Each Friday, Points North gives a senior media figure a platform to air their views on a topical or relevant issue.
This week it’s Louis Georgiou, co-founder of Code Computerlove. He recalls a “near disaster” that cost his agency a year’s profit – and how it forced it to rethink the way it operated.
This week I gave a talk on growing an agency, which I entitled Agency War Stories. The event fell in the same month that Code Computerlove turned 16, so it was a great opportunity to look back at some of our key learnings as a fast growing digital agency in this now highly competitive industry.
We started this business simply ‘to do brilliant work’ and, while we have gained many plaudits and successes during the past 16 years, we’ve also had our fair share of near-disasters.

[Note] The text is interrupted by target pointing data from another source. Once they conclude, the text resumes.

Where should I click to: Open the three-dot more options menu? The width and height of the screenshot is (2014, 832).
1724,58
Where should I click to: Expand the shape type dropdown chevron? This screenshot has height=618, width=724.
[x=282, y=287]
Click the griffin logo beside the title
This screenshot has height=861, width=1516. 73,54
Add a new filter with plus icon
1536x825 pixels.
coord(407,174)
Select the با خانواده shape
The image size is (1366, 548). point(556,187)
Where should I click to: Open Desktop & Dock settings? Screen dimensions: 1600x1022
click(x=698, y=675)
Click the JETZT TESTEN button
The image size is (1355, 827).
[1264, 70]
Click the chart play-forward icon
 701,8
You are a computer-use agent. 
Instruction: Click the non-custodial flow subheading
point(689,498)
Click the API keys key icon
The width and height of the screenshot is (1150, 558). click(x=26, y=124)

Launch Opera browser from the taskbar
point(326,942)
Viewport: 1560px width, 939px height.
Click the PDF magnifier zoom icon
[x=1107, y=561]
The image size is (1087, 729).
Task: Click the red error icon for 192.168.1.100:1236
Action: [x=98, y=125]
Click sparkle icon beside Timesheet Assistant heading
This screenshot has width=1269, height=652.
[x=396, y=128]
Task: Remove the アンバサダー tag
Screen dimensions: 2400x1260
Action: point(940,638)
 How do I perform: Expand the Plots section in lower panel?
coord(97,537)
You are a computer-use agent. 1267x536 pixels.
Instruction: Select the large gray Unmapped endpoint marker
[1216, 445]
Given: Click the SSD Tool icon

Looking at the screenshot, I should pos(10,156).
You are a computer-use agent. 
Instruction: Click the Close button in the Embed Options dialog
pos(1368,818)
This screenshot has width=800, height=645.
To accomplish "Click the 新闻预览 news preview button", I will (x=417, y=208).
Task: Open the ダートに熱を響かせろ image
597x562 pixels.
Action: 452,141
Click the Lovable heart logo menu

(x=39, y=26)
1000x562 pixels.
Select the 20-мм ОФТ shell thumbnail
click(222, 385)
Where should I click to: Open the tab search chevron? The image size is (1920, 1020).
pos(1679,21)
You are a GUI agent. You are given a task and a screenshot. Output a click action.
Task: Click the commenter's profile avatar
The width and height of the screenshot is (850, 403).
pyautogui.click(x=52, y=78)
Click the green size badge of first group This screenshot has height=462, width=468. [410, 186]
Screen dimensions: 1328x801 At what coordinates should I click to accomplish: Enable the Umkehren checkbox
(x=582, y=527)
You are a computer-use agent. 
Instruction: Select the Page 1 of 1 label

There have been some harsh lessons learnt, growing up from a young ‘hot shop’ to soon becoming one of the biggest agencies in the North, with a second office in London, and a current ambition to grow internationally in 2016.
The worst ‘war story’ that sticks in my mind (and throat) was losing a six-figure sum by over-running on a large project.
While over-running on projects is not uncommon across agencies, the sheer size and scale of this project meant that small issues that could normally be overcome were magnified. It pretty much wiped out the agency’s profit that year – a hard lesson to learn when on reflection the problems we had were self-made. Let’s just say we were unintentionally a certain charity’s biggest donator that year!
The problem was that at the time we were part-operating in silos in an Agile methodology. This was great on smaller projects. It was also a relatively new way of working within the agency, something we’d implemented just 12 months earlier. But for this project, our largest platform build at the time, it soon highlighted a need for an operations overhaul to deliver against our vision of being a serious large-scale experience platforming agency.
The way we worked created an unintended division between the client, UX and design teams and the development teams. As we started to capture client needs and ‘imagine’ great solutions, we were doing so without involving the teams who would actually be delivering the build within the budget. So when it came to the implementation stage, the reality of the cost to deliver the project was unattainable. But we had committed to the work and so we delivered what we’d promised.
But learning by mistakes is par for the course and subsequently we’ve put achieving performance through collaboration at the heart of what we do. As an agency we’ve shaped our services around a Make Better philosophy. We believe you have to be prepared to try new methods of working, as change is the only constant within today’s society.
So during the past few months we have overhauled the way we work and this transition is looking good. So really, sometimes learning the hard way is the only way to get to where you need to be. But my advice to other growing agencies is to focus on your estimating process when heading into unchartered territory or bigger projects, and implement a collaborative way of working to get full commitment and validation from the project team.
Our six-figure loss through over-running also highlighted something else for us; the importance of great client relationships and how vital retained long-term contracts are in engendering success. Over delivering, partnering with clients on their digital journey, is often what clients look for. This insight is certainly fuelling our current growth and is central to our five-year plan.